Direito de Querer
O livre-arbítrio é uma condição dada aos homens pelo poder divino de Deus conforme é pregado pela religião, uma liberdade que conforme a Lei dos Homens no convívio em sociedade é e já foi muitas vezes retirada das pessoas, sendo por motivos racionais ou não.
Primeiramente, levando em consideração os motivos irracionais encontra-se como maiores indicadores desse fato os regimes ditatoriais que retiram a vontade e a opinião de quem é oprimido por eles, para que apenas os objetivos da parte de quem está no poder da situação sejam atingidos. Também se enquadra nesse tipo de privação as atitudes da Inquisição realizada pela Igreja Católica, que se aproveitava da crença de seus fiéis para que seus ideais expansionistas da época pudessem ser continuados por razões que se mostravam lógicas para eles no momento.
Por outro lado, também existem as reclusões de liberdade de quem é considerado uma ameaça para a sociedade, como acontece no caso dos criminosos hediondos que cometem delitos graves demais para continuarem a conviver normalmente e por isso perdem seu livre-arbítrio por muito tempo, mas essa premissa não é única, pois existem possibilidades de que outras infrações mais leves sejam cometidas e assim a punição seja mais branda, como uma perda parcial de seus direitos.

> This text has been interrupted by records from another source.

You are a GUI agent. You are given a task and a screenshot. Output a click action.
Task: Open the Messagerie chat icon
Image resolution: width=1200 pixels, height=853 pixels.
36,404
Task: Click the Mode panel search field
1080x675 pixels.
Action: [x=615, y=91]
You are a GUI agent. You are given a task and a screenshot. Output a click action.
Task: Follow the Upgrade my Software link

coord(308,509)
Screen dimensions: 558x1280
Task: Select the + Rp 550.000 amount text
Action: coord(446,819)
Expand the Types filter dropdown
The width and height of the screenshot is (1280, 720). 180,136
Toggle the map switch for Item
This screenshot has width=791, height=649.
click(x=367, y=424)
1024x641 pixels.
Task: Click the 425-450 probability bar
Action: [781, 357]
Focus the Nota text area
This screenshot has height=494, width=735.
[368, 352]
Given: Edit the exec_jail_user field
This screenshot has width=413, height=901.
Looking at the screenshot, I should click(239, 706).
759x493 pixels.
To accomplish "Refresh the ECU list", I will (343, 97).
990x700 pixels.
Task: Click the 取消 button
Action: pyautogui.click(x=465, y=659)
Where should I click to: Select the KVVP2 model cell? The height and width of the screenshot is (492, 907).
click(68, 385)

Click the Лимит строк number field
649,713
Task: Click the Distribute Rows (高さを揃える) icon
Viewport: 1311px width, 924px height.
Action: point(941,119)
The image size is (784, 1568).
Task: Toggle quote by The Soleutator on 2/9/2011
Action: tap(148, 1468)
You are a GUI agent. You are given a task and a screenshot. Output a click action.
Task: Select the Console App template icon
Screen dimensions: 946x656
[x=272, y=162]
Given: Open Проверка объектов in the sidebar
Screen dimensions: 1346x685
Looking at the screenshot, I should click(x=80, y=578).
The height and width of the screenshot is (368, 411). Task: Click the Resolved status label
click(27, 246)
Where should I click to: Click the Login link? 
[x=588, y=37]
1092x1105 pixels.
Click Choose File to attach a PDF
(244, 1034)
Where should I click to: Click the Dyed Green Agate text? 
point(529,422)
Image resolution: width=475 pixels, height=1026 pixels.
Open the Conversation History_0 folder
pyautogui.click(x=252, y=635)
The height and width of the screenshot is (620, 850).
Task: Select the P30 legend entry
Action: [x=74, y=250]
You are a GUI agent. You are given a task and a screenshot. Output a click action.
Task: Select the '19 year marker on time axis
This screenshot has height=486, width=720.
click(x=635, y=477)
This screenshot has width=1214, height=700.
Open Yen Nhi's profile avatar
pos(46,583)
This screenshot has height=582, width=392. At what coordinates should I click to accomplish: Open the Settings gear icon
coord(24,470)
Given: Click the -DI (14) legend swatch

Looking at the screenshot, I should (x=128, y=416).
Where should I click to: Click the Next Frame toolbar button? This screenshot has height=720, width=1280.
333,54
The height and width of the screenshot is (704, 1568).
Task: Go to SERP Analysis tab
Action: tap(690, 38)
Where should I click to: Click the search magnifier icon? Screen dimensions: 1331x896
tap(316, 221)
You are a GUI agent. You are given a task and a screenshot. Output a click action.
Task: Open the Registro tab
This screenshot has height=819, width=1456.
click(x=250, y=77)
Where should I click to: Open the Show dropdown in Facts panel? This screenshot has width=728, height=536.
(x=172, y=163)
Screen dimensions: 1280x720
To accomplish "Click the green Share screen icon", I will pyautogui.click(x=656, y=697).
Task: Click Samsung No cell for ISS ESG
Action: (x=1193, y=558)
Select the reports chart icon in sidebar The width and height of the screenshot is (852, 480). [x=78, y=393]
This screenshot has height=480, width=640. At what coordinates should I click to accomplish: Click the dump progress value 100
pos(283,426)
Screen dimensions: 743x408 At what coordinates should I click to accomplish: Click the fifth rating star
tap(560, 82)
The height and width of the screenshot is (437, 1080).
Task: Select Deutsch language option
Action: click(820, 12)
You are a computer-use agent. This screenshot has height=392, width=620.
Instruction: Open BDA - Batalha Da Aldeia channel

Assim, é possível compreender que a frase de Voltaire se aplica quase que obrigatoriamente ao primeiro caso, onde as pessoas não precisam concordar com o que o outro diz, mas é necessário que o respeito com as opiniões adversas seja mantido e quando o mesmo não ocorrer é importante que se lute por essa liberdade de expressão para que assim o ser humano consiga alcançar objetivos coletivos que sempre se sobressaem aos individuais.